Exercise instructions => Although the data holds pictures, return only the lines from the one containing "The height and" to the end, exactly, and without them.
(Beginning of The input)
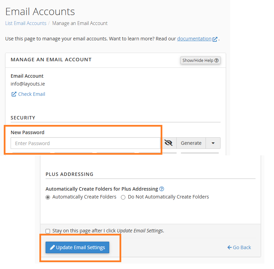
Task: Select the Automatically Create Folders radio option
Action: [x=48, y=197]
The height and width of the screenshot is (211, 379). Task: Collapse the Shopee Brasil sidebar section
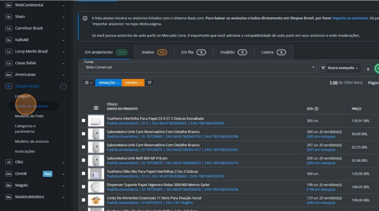pyautogui.click(x=63, y=86)
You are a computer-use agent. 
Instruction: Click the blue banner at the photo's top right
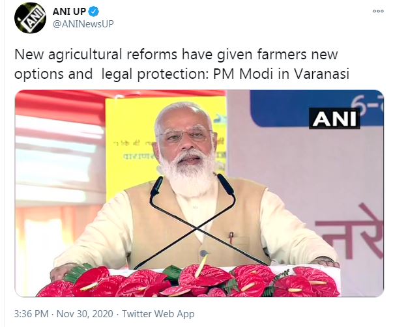[317, 108]
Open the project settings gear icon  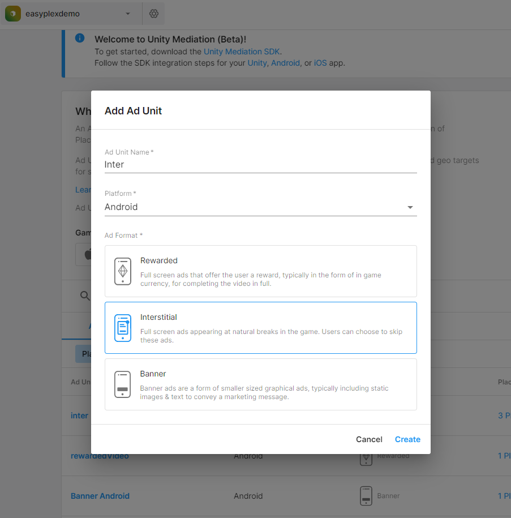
(End of The input)
Output =>
The height and width of the screenshot is (211, 379). Task: Collapse the Shopee Brasil sidebar section
pyautogui.click(x=63, y=86)
You are a computer-use agent. 
Instruction: Click the blue banner at the photo's top right
[317, 108]
Open the project settings gear icon  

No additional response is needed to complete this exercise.